(PROVIDED DATA begins)

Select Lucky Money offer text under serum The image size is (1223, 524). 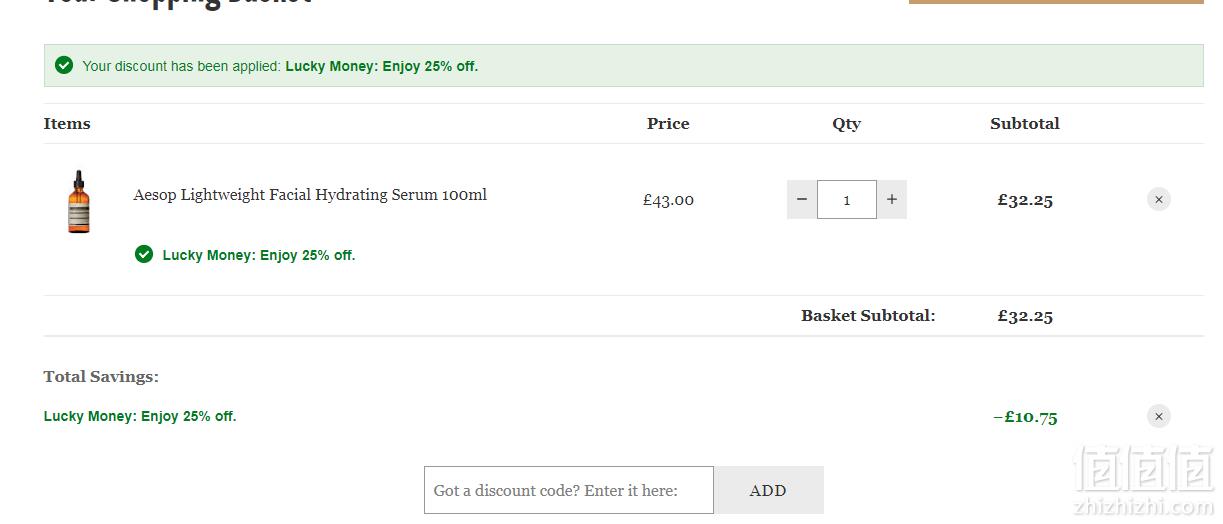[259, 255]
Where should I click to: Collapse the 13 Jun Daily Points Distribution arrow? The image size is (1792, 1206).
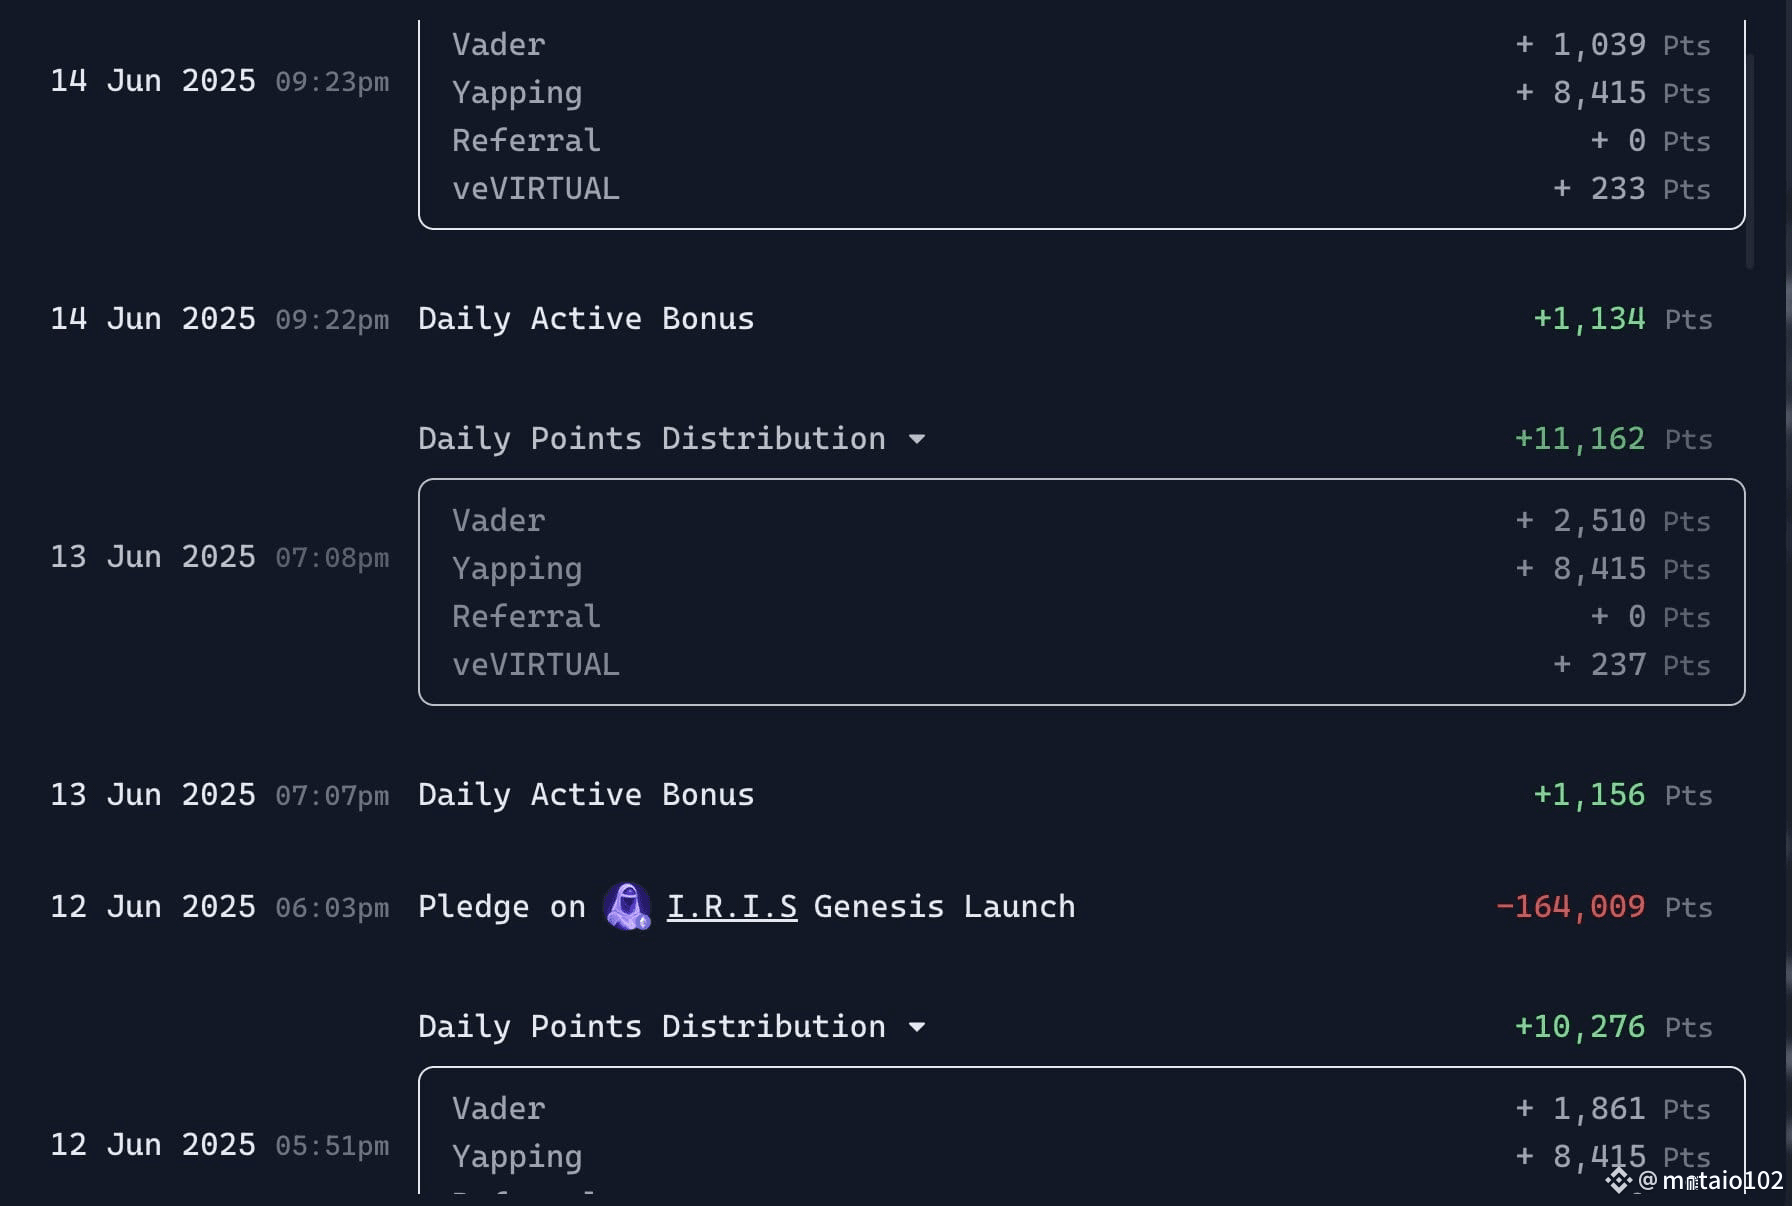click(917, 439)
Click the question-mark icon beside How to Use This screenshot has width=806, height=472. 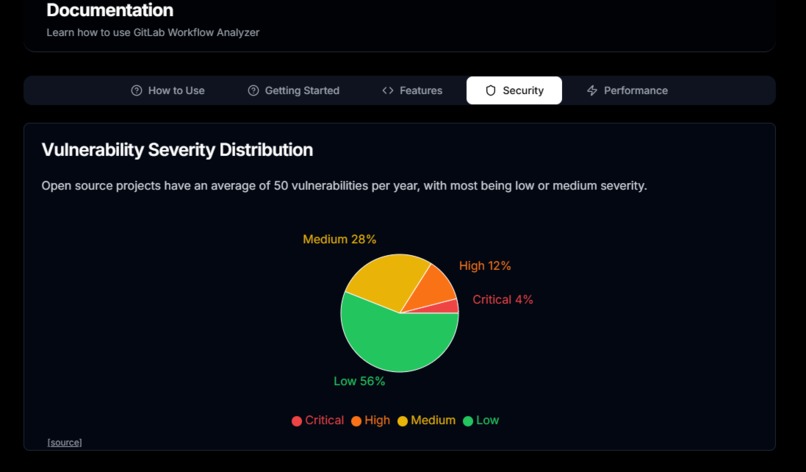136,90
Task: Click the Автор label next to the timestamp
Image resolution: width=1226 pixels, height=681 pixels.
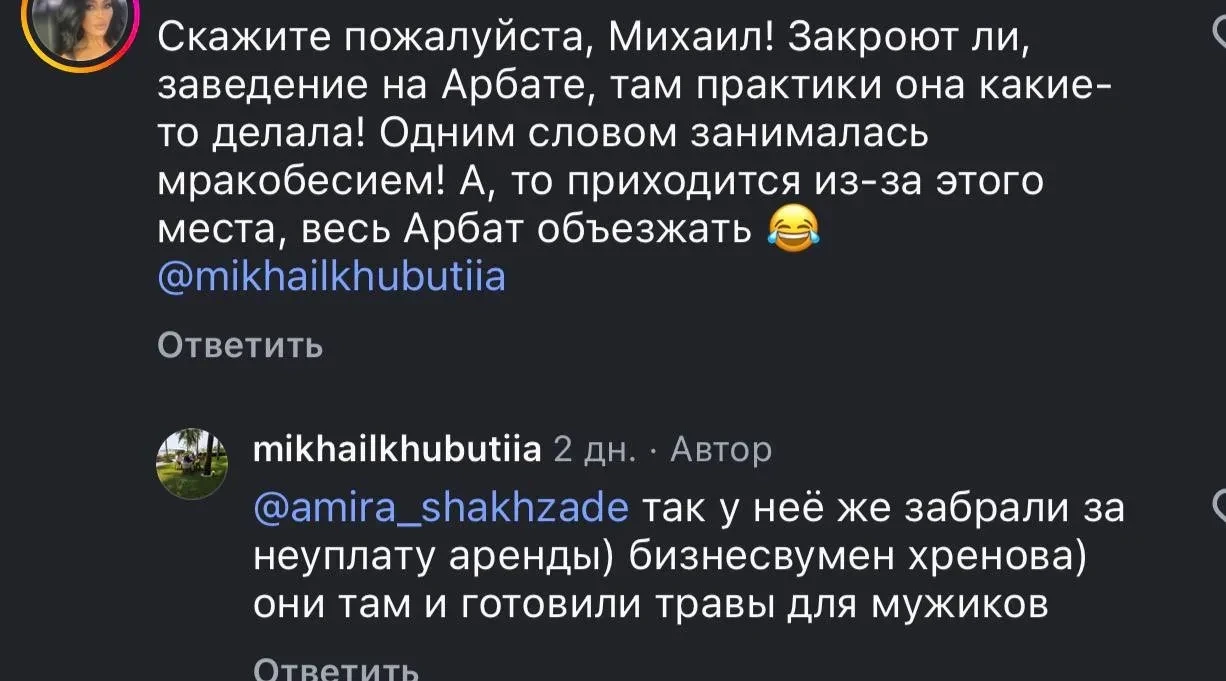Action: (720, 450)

(PROVIDED DATA ends)

WORK ITEM. Once the line holding "Task: Click the" is found, set down that line and every line after it, exactly, through the last line of the records above, omitting pictures.

YOUR RESPONSE.
Task: Click the Автор label next to the timestamp
Image resolution: width=1226 pixels, height=681 pixels.
Action: (720, 450)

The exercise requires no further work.